Ben cast her a glance, smiling slightly, and seated himself beside the goddess at the instrument.

“Schubert, my lord?” Lady Constance inquired.

He nodded. “As you wish.”

They played beautifully. Tavy tried to drag her gaze away but could not.

“They are a gorgeous pair,” Alethea whispered.

A gorgeous pair, indeed, ideally suited, her golden beauty, his dark perfection. Why weren’t they wed?

Perhaps because he was a faithless cur who left women crying for him four thousand miles away then years later kissed them like he would swallow them whole? Because with a woman like Constance Read waiting faithfully to marry him, why hurry matters when other opportunities beckoned?

Tavy’s gaze slipped to Priscilla Nathans. The glint in the lady’s emerald eyes as she watched Ben was positively proprietary. A woman would not look at a man that way unless she had reason for confidence in his attentions.

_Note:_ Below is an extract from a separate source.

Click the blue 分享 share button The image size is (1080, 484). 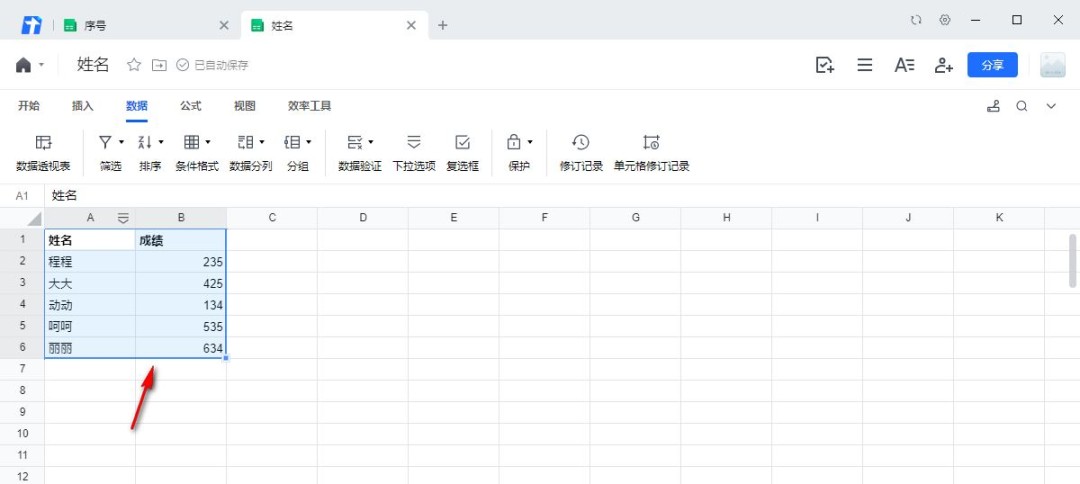[x=992, y=65]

In the seven years since her abrupt initiation into sensual pleasure, Tavy had educated herself about such matters, eavesdropping more assiduously than ever, still listening at doors and cracks but with a more mature interest. She had learned one important lesson through these endeavors: Ladies like Priscilla Nathans were not uncommon, and gentlemen who took advantage of them apparently did so without hesitation or shame.